Instructions to follow |
The full data must be written out exactly, with every line included.

Input for this task |

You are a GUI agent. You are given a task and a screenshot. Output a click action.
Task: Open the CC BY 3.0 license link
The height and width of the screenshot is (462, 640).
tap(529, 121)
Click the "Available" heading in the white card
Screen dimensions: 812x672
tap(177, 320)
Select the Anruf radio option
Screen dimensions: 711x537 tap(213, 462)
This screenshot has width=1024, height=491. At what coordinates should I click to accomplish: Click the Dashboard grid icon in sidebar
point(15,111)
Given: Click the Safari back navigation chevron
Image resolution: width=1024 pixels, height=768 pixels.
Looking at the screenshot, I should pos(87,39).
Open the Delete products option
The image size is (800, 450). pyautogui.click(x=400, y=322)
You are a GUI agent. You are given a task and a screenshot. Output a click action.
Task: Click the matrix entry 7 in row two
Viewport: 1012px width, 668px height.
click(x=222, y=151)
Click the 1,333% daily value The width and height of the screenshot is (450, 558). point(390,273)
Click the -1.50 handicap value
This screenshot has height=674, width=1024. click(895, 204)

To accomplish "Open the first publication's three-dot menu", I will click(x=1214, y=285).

Solution |
You are a GUI agent. You are given a task and a screenshot. Output a click action.
Task: Open the CC BY 3.0 license link
The height and width of the screenshot is (462, 640).
tap(529, 121)
Click the "Available" heading in the white card
Screen dimensions: 812x672
tap(177, 320)
Select the Anruf radio option
Screen dimensions: 711x537 tap(213, 462)
This screenshot has width=1024, height=491. At what coordinates should I click to accomplish: Click the Dashboard grid icon in sidebar
point(15,111)
Given: Click the Safari back navigation chevron
Image resolution: width=1024 pixels, height=768 pixels.
Looking at the screenshot, I should pos(87,39).
Open the Delete products option
The image size is (800, 450). pyautogui.click(x=400, y=322)
You are a GUI agent. You are given a task and a screenshot. Output a click action.
Task: Click the matrix entry 7 in row two
Viewport: 1012px width, 668px height.
click(x=222, y=151)
Click the 1,333% daily value The width and height of the screenshot is (450, 558). point(390,273)
Click the -1.50 handicap value
This screenshot has height=674, width=1024. click(895, 204)

To accomplish "Open the first publication's three-dot menu", I will click(x=1214, y=285).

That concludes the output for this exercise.